> [WRITTEN PROBLEM]: Convert everything from the start of the entries down to the line containing "center [311, 323].", that line included, into a Markdown table with the columns Row and Line. Number each line and leave out any blank lines.

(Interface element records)
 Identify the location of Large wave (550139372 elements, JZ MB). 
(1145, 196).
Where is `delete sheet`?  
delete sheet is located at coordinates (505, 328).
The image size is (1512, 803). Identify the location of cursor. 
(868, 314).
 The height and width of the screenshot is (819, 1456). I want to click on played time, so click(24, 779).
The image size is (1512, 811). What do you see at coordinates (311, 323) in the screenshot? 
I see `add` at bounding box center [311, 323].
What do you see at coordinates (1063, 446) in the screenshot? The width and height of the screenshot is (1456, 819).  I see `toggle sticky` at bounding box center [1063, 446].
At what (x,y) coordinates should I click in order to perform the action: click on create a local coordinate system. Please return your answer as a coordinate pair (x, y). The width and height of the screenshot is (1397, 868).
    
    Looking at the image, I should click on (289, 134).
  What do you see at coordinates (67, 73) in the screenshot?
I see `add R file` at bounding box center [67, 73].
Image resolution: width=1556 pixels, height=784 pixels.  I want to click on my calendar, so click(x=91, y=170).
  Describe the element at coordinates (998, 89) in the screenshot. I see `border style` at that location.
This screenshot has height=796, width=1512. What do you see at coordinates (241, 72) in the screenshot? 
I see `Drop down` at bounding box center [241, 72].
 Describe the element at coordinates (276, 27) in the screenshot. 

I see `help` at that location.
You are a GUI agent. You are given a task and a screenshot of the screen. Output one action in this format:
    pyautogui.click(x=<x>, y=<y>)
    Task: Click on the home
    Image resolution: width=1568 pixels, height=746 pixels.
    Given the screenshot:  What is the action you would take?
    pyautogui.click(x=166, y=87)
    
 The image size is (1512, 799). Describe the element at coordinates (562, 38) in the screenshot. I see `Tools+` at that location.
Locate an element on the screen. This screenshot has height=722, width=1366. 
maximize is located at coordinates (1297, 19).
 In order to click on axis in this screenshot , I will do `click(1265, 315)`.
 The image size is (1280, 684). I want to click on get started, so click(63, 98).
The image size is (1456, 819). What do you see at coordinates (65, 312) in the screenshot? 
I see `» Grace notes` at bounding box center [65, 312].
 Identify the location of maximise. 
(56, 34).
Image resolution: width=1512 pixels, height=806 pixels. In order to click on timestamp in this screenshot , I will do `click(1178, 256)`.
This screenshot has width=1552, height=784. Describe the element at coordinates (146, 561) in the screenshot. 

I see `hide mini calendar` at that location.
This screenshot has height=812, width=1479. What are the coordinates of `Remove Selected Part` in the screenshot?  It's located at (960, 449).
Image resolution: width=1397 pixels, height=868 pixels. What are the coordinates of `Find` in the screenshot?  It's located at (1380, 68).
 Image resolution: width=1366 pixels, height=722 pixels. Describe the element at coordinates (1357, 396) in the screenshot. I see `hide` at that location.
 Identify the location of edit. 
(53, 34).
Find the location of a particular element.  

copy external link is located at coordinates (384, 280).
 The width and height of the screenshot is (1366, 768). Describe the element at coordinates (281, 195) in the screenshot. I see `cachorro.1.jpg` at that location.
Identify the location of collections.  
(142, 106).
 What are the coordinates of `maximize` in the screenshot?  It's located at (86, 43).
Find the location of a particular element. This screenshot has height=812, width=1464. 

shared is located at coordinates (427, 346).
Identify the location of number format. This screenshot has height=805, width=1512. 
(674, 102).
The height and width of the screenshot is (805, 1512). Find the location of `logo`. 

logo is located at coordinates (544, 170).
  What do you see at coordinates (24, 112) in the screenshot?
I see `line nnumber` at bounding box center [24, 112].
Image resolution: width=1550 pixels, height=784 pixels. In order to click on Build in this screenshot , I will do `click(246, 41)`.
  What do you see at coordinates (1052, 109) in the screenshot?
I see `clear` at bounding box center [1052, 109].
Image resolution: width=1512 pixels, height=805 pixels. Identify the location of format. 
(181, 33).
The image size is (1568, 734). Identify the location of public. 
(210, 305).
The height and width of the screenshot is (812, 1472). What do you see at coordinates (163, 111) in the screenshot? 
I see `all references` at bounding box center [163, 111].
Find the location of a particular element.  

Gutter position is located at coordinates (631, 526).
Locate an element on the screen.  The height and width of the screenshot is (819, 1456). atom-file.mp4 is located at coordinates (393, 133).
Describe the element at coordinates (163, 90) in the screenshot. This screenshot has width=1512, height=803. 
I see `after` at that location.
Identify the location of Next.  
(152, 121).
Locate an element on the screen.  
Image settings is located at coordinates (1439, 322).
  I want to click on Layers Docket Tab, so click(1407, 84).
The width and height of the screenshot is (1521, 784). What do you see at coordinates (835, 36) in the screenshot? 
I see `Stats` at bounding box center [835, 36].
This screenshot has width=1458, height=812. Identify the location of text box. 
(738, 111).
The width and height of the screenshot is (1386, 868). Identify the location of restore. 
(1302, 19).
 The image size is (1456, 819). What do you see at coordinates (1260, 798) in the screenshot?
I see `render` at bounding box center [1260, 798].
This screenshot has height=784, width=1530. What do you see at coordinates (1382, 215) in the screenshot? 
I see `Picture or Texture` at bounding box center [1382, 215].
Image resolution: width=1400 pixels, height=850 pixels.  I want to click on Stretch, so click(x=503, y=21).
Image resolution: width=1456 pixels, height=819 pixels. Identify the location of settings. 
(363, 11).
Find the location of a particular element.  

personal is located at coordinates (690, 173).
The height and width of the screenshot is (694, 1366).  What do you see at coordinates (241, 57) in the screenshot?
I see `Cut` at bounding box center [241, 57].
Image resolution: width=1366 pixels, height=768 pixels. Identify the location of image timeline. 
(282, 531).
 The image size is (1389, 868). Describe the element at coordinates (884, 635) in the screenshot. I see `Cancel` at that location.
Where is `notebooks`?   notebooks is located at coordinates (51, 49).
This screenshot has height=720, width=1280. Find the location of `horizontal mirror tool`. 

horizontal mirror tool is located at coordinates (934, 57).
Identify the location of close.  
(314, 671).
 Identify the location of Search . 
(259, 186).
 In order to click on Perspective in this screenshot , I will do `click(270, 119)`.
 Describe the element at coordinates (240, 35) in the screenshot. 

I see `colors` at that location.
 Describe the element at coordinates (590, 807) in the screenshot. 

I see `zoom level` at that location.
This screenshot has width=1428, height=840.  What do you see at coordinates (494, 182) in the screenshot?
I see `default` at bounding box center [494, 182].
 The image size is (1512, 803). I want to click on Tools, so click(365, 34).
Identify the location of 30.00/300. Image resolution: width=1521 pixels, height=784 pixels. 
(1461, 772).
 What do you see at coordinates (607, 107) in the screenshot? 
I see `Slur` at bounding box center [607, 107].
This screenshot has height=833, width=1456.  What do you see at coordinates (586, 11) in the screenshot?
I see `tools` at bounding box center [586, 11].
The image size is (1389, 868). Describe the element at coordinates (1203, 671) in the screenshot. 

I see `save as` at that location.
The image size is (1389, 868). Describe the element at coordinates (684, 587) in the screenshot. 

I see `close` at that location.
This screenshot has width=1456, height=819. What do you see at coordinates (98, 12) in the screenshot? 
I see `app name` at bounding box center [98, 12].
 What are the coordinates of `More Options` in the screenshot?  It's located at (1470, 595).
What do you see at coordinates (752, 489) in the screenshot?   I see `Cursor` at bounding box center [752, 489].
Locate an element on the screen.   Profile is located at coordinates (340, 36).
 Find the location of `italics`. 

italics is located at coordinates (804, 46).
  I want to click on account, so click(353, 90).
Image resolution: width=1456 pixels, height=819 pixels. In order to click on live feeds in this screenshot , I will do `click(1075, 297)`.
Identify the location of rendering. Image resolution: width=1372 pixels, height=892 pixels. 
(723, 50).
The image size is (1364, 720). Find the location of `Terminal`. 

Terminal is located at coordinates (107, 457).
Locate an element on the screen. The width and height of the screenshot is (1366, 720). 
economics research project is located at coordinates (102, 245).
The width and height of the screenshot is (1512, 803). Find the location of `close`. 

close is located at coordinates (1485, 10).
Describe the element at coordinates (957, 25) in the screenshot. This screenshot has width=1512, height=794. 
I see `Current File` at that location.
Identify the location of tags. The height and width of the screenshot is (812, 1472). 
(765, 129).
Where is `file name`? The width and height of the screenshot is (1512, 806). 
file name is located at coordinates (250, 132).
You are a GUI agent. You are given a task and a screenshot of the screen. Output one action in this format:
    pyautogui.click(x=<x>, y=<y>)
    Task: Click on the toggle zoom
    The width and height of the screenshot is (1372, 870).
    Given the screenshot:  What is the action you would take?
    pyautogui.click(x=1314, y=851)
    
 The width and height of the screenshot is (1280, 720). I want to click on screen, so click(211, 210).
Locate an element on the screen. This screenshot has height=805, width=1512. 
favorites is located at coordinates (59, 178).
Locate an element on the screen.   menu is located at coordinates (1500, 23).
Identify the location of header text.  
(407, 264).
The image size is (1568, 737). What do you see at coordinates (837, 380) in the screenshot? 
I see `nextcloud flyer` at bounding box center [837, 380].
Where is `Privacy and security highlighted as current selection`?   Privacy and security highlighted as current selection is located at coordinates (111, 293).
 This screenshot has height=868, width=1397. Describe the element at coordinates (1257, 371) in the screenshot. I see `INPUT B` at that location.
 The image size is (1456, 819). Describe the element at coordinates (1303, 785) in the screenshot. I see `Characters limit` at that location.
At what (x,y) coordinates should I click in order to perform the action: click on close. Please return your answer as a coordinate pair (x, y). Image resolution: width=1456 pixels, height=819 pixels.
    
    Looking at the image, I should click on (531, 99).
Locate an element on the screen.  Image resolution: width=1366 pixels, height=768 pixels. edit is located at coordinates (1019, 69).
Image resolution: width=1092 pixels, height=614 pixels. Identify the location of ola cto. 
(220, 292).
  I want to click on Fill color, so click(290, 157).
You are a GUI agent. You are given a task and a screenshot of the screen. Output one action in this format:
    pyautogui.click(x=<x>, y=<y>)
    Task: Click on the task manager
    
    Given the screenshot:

> [RESPONSE TO THIS EXERCISE]:
| Row | Line |
|---|---|
| 1 |  Identify the location of Large wave (550139372 elements, JZ MB).  |
| 2 | (1145, 196). |
| 3 | Where is `delete sheet`?   |
| 4 | delete sheet is located at coordinates (505, 328). |
| 5 | The image size is (1512, 803). Identify the location of cursor.  |
| 6 | (868, 314). |
| 7 |  The height and width of the screenshot is (819, 1456). I want to click on played time, so click(24, 779). |
| 8 | The image size is (1512, 811). What do you see at coordinates (311, 323) in the screenshot?  |
| 9 | I see `add` at bounding box center [311, 323]. |